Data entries
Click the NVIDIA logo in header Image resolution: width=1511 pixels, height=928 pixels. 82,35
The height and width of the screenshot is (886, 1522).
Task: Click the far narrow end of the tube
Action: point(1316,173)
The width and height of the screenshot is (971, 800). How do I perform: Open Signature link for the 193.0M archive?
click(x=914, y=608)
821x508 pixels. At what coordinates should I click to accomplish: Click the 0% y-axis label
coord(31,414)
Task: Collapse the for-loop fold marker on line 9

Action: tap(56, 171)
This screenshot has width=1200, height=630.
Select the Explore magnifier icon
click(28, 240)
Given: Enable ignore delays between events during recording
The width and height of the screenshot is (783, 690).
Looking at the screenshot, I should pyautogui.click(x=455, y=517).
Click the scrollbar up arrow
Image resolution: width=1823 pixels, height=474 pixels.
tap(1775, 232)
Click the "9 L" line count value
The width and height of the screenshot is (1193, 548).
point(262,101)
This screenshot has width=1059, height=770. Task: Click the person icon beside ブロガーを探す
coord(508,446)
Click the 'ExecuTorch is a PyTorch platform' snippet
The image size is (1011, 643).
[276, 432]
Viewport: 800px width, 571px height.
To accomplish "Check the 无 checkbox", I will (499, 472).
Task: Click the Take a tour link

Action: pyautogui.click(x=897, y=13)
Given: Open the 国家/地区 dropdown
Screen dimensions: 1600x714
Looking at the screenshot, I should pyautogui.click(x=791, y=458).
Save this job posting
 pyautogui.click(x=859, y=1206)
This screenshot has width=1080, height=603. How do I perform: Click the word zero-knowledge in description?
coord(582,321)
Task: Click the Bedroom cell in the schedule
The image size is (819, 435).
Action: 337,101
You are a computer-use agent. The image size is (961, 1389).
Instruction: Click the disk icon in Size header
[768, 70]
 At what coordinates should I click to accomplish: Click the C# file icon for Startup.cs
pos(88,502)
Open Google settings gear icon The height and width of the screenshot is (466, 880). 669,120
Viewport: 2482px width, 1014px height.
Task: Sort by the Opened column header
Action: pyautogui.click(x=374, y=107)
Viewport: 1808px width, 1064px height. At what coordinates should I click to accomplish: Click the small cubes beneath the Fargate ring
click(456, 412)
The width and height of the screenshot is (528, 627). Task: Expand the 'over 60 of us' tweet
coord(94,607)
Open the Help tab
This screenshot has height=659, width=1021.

→ **WHAT THE TASK REQUIRES**:
Transcribe exactly, and only, the lines from the one bearing "Open the Help tab" through the last line of the entries, counting both.

→ **EXPECTED ANSWER**:
Open the Help tab
This screenshot has height=659, width=1021.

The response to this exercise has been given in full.